Remarks by Lakshmi Puri at a CSW58 side event on Trafficking in human beings
Remarks by UN Women Deputy Executive Director Lakshmi Puri at a CSW58 side event on Trafficking in human beings – A severe form of violence against women and girls and a flagrant violation of human rights, New York, 10 March 2014.
10 March 2014
[Check against delivery]
I would like to thank the Council of Europe and the Austrian Government for organizing this panel and for inviting UN Women to join its voice to those who are combatting trafficking in all its forms.
Trafficking is a pervasive problem that knows no borders and that continues to grow. As we have just heard, women and girls remain overrepresented in all estimates on trafficked persons. Whether it is for forced labour or sexual exploitation, women and girls constitute a large share of trafficking in persons.
Last year, the Commission on the Status of Women recognized trafficking as an insidious form of violence against women, closely connected with transnational and national crime. It highlighted the need to address the root causes of trafficking in women and girls – the main one being of course gender-based inequalities and discrimination.
This year again, we expect the Commission to recognize trafficking in persons as an impediment to the achievement of the Millennium Development Goals (MDGs). Making this linkage is crucial because, as we know, ending violence against women is a missing dimension in the MDGs and the structural causes of gender inequality have not been adequately addressed in the MDG framework. This has not only an obvious impact on achieving gender equality and women’s rights – where progress has been too slow – but also on combating trafficking.
The MDG framework did not address some critical areas such as the disproportionate share of unpaid care work carried out by women and girls; women’s lack of access to assets and productive resources; women’s low participation in decision-making at all levels; sexual and reproductive health and rights; the unequal power relations between women and men; and discriminatory social norms, stereotypes and practices that continue to hold women and girls back. All these areas also make them more susceptible to trafficking, both for domestic servitude and sexual exploitation.
This is why it is critical that the post-2015 development agenda and Sustainable Development Goals build on the lessons from the MDGs and ensure that the factors that make women and girls susceptible to being victims of crimes like trafficking are addressed in comprehensive and gender-responsive way.
We at UN Women are doing our best to engage with Member States and other stakeholders at every level so these very issues, in particular gender equality and gender mainstreaming, will be at the forefront of discussions on the post-2015 agenda.
We are also conducting inter-agency coordination efforts and supporting governments at the national and regional levels to implement strategies based on their international commitments that include support for the development of legal and policy frameworks, assisting with initiatives to prevent violence and developing capacity at the national level to identify and prosecute offenders.
Our work is multifaceted and far-reaching.
In Brazil, we supported the government in formulating its second National Plan to Fight Trafficking of Persons.
In India, we undertook a mapping study to identify vulnerable districts to trafficking of women and children on the basis of social, cultural, economic and environmental indicators.
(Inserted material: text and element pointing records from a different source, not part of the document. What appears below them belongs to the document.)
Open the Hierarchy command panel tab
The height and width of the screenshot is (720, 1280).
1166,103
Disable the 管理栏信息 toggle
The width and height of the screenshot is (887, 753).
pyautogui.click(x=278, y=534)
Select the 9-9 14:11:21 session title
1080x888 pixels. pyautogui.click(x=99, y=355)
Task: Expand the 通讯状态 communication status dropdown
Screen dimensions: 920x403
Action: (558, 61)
In Viet Nam, we supported the National Assembly to verify and review the gender dimensions of its anti-trafficking laws.
In Cambodia, we conducted research on the link between poverty and trafficking, and supported women’s groups in organizing training workshops for police and community leaders.
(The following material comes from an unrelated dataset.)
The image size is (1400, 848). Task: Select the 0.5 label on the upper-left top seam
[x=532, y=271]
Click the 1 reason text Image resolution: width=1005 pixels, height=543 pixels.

In Nigeria, we sensitized police officers to the issue of trafficking and trained them on anti-trafficking legislation, women’s access to justice and addressing gender-based violence more broadly.
In East Asia, we developed toolkits to build the capacity of national and local practitioners, including women’s organizations, to prevent and respond to trafficking crimes.
And, through our key priority areas such as ending violence against women and girls, encouraging the political participation and economic empowerment of women, UN Women addresses some of the root causes of trafficking.
Ensuring the human rights of all victims and survivors of violence, including those who have been subject to trafficking, is central to our efforts, as is ensuring their access to justice. Like the Council of Europe’s Convention against trafficking we must, at the global level, take a victim-orientated perspective to anti-trafficking action and guarantee the rights of all victims.
Today, much trafficking occurs within the context of migration, especially in relation to domestic servitude – an issue of particular concern for women. UN Women also works with Governments to ensure gender-sensitive labour and migration policies and programs which can protect and support migrant women workers at all stages of migration and also reduce trafficking.
We also need to ensure we continue to provide comprehensive services to all survivors of trafficking, not just those that cooperate in criminal justice processes, so that they can overcome the trauma and reintegrate into society.
I would like to conclude by stressing that we must all focus more on preventing crimes like trafficking and all other forms of violence against women and girls from happening. To do this, it is critical that we increase our efforts on preventive factors such as reducing poverty by increasing education for women and girls, creating more and decent jobs for women, providing social services and social protection, as well as generating a pervasive culture of respect for human rights and gender equality.
This is what we all must continue to strive for in the immediate future, beyond the MDGs and into the next critical era of post-2015 and sustainable development.